**Page:**
-----

The Independent, le 14 juin 2010, présentait de cette façon cette solennelle intervention…
«When Barack Obama addresses the nation on the oil spill tomorrow night, he will have numerous aims. First will be to assure the public that the federal government is doing everything it can to limit the unfolding environmental and economic catastrophe. He will also want to pile additional pressure on BP to provide expansive compensation, and maybe even on Republican opponents who want to stymie a climate change bill he hopes will reduce American dependence on fossil fuels.»
En quelques jours, Obama a brutalement dramatisé une crise qu’il tente de contrôler depuis presque deux mois, après en avoir ignoré l’ampleur éventuelle, après avoir accumulé impairs, lenteurs et inattention. Aujourd’hui, c’en est fait : la “crise du Golfe” (version 2010, – donc crise du Golfe du Mexique et non crise du Golfe Persique) est en passe de devenir une tragédie officielle.
Les mots que le président Obama a prononcé dans un entretien pour le site Politico.com, le 13 juin 2010, sont effectivement ceux d’une tragédie nationale. (A noter, en passant cela mais nullement indifférent, que c’est sans doute la première fois qu’un président des Etats-Unis accorde un entretien aussi fracassant dans son contenu symbolique à un site Internet sans relais papier, consacrant la toute-puissance du Web dans le monde de l’information.)
Qu’on en juge, pour la dramatisation, – le “oil spill” comparé à 9/11, rien de moins…
«Sounding reflective as he heads into a bruising electoral season, President Barack Obama told POLITICO columnist Roger Simon that the Gulf disaster “echoes 9/11” because it will change the nation’s psyche for years to come.
»Obama — facing mounting criticism of his handling of the BP gusher, even from longtime allies — vowed to make a “bold” push for a new energy law even as the calamity continues to unfold. And he said he will use the rest of his presidency to try to put the United States on a course toward a “new way of doing business when it comes to energy.”

-----

**Entrées extraites:**
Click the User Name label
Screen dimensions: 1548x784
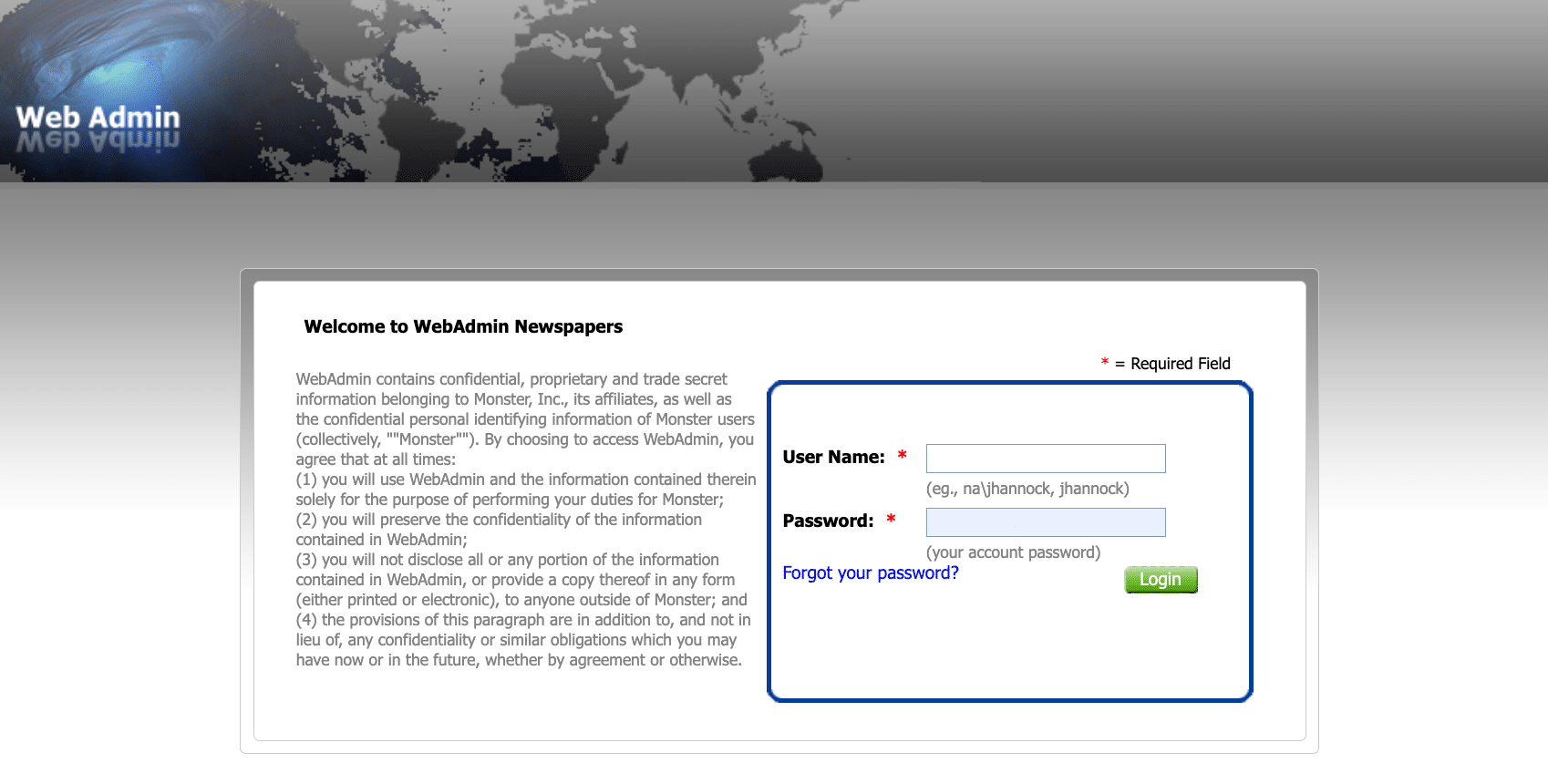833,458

-----

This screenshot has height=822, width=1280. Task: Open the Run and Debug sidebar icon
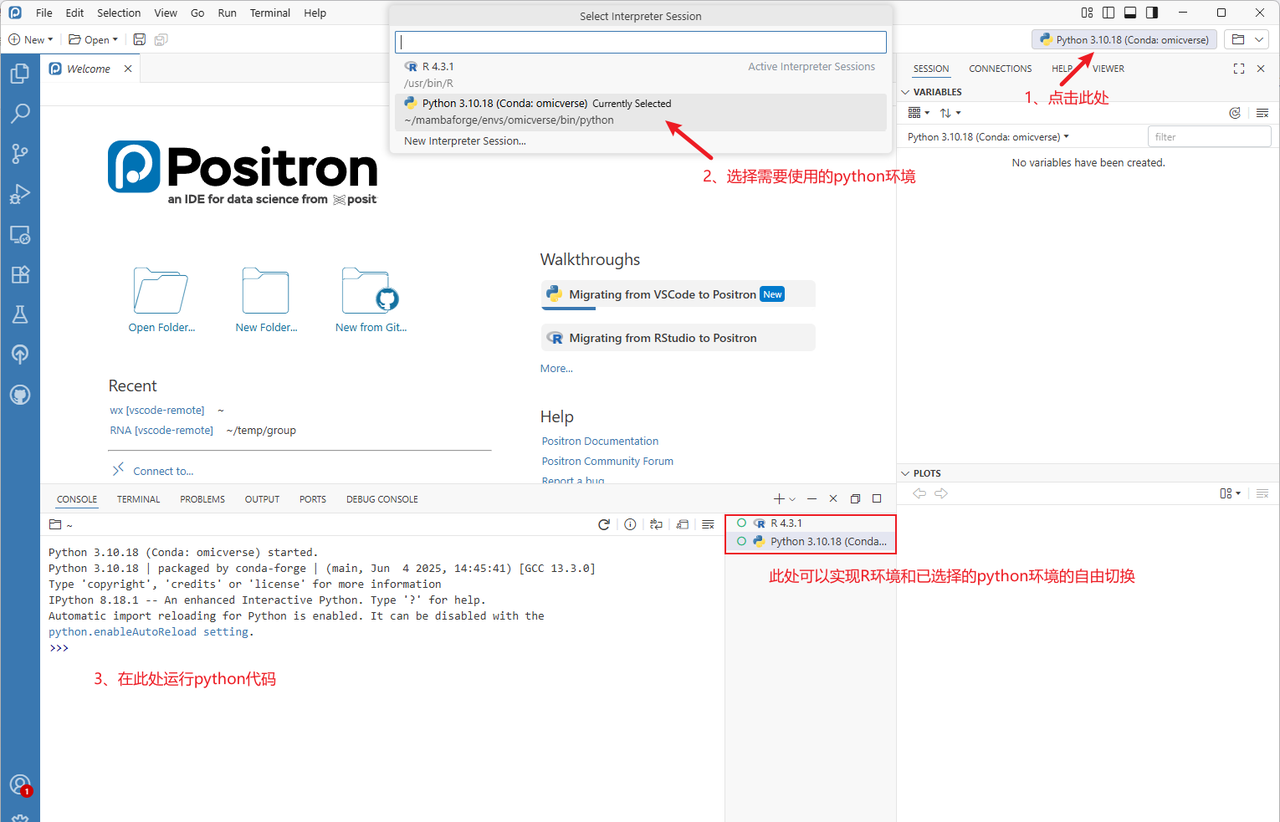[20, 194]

-----

**À faire:**
[1] Dans le texte sur la marée noire :
(a) Quel journal présentait l'intervention du président le 14 juin 2010 ?
(b) À quelle date Obama a-t-il accordé son entretien au site Politico.com ?
(c) À quel événement Obama compare-t-il la catastrophe du Golfe ?
[2] Comment traduire en anglais la phrase suivante du texte sur la marée noire : « Les mots que le président Obama a prononcé dans un entretien pour le site Politico.com, le 13 juin 2010, sont effectivement ceux d'une tragédie nationale. » ?
[3] Poursuivez le texte sur la marée noire à la suite de sa dernière phrase.

**Réponses:**
[1]
(a) The Independent.
(b) Le 13 juin 2010.
(c) Au 11 septembre (9/11).

[2] The words President Obama spoke in an interview for the website Politico.com on June 13, 2010, are indeed those of a national tragedy.

[3]
»“In the same way that our view of our vulnerabilities and our foreign policy was shaped profoundly by 9/11,” the president said in an Oval Office interview on Friday, "I think this disaster is going to shape how we think about the environment and energy for many years to come.” […]
»In his firmest declaration yet that he views the calamity as an impetus to push Congress afresh to pass a major energy and climate bill, Obama vowed to “move forward in a bold way in a direction that finally gives us the kind of future-oriented, … visionary energy policy that we so vitally need and has been absent for so long..”
»“One of the biggest leadership challenges for me going forward is going to be to make sure that we draw the right lessons from this disaster,” he said. […]
»Obama said he couldn't predict whether the nation would transition completely from an oil-based economy within his lifetime but added that “now is the time for us to start making that transition and investing in a new way of doing business when it comes to energy.”
»“I have no idea what new energy sources are going to be available, what technologies might drive down the price of renewable energies,” he said. “What we can predict is that the availability of fossil fuel is going to be diminishing; that it’s going to get more expensive to recover; that there are going to be environmental costs that our children, … our grandchildren and our great-grandchildren are going to have to bear.”»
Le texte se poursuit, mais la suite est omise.